The court has observed that neither the Act nor the Rules framed therein provide for a machinery provision for excluding all components other than service components for ascertaining the measure of service tax. The abatement to the extent of 75% by a Notification or a Circular cannot substitute the lack of statutory machinery provisions to ascertain the value of services involved in a composite contract. No service tax under section 66 of the Act read with Section 65(105)(zzzh) of the Act could be charged in respect of composite contracts such as the ones entered into by the petitioners with the builder.
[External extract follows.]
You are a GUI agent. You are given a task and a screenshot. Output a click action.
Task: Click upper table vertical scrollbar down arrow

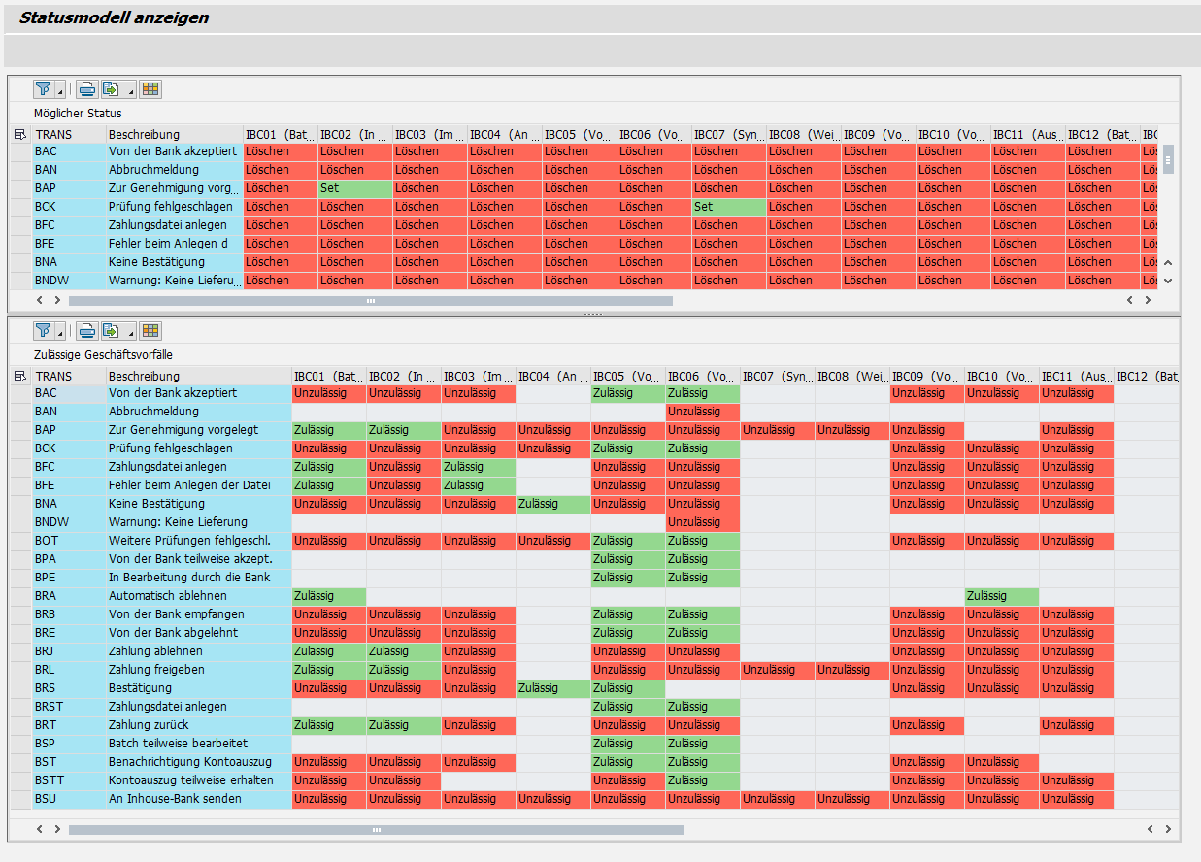pyautogui.click(x=1168, y=281)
So far as charging Service Tax on booking or allotting a preferential location is concerned, which was also one of the questions before the Court, it has held that preferential location charges are charged by the builder based on the preferences of its customers. They are in one sense a measure of additional value that a customer derives from acquiring a particular unit. Such charges may be attributable to the preferences of a customer in relation to the directions in which a flat is constructed; the floor on which it is located; the views from the unit; accessibility to other facilities provide in the complex etc. As stated earlier, service tax is a tax on value addition and charges for preferential location in one sense embody the value of the satisfaction derived by a customer from certain additional attributes of the property developed. Such charges cannot be traced directly to the value of any goods or value of land but are as a result of the development of the complex as a whole and the position of a particular unit in the context of the complex. Therefore, preferential location changes shall be liable to tax.
The court has also held that any Service Tax deposited shall be refunded to the petitioners with interest at the rate of 6 percent from the date of deposit till the date of refund.
It may be noted that the judgment is by high court and not Supreme Court and as such, certain quarters are also doubting the applicability of this judgment beyond the jurisdiction of Delhi High Court. It may be noted that Service Tax is a Central levy imposed by Union of India throughout the country except the state of Jammu and Kashmir. It is opined that in view of settled law, the judgment of one high court should be followed in other states in the absence of any other conflicting high court decision. This judgment is binding unless set aside or stayed by a Supreme Court, i.e. Supreme Court or by a larger bench of the same court.
However, in all probability, Union of India is likely to file an appeal before Apex Court and seek stay / quashing of this judgment which is likely to unsettle the existing settled proposition.